Dataset excerpt
------------------------

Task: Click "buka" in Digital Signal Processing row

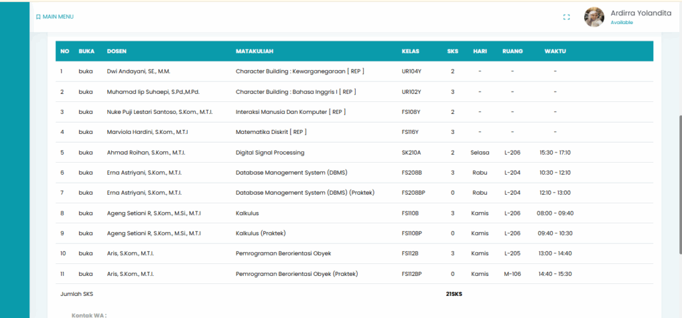Action: pos(85,153)
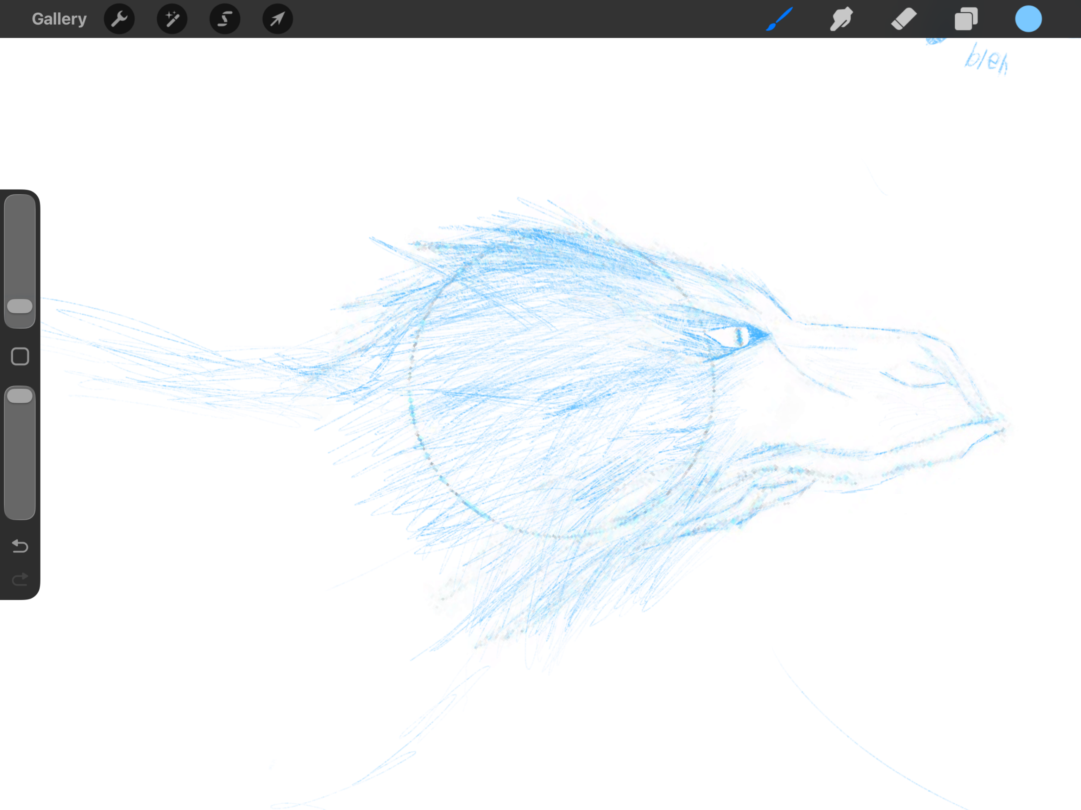Select the Brush paint tool
Viewport: 1081px width, 810px height.
(779, 19)
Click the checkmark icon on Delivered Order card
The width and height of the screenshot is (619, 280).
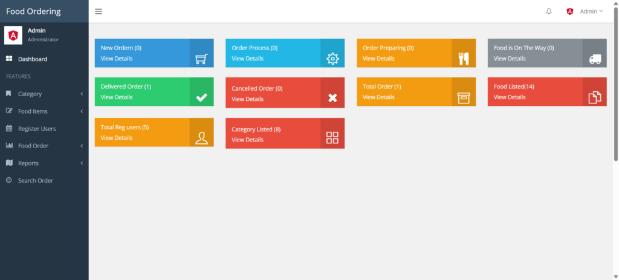pyautogui.click(x=201, y=97)
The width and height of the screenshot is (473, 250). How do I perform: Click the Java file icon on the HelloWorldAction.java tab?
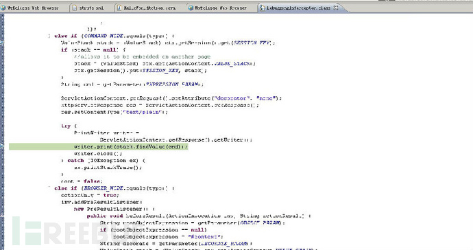[119, 8]
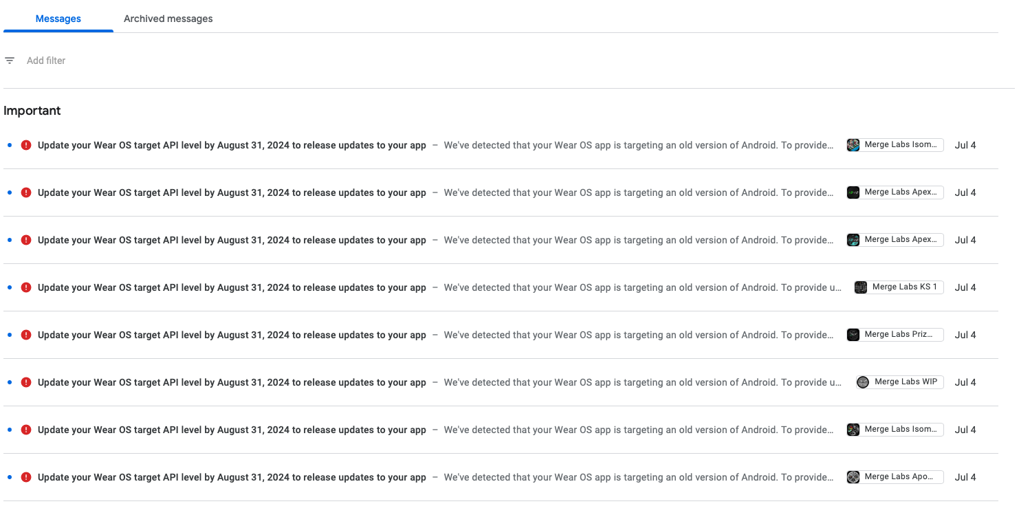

------------------------

*WHAT THE EXERCISE ASKS*:
Gather every line of the listing above that contains the string "width", and copy each one out in full.

*SOLUTION FOR THIS TASK*:
Viewport: 1081px width, 810px height.
The width and height of the screenshot is (619, 280).
The width and height of the screenshot is (473, 250). How do I perform: Click the Java file icon on the HelloWorldAction.java tab?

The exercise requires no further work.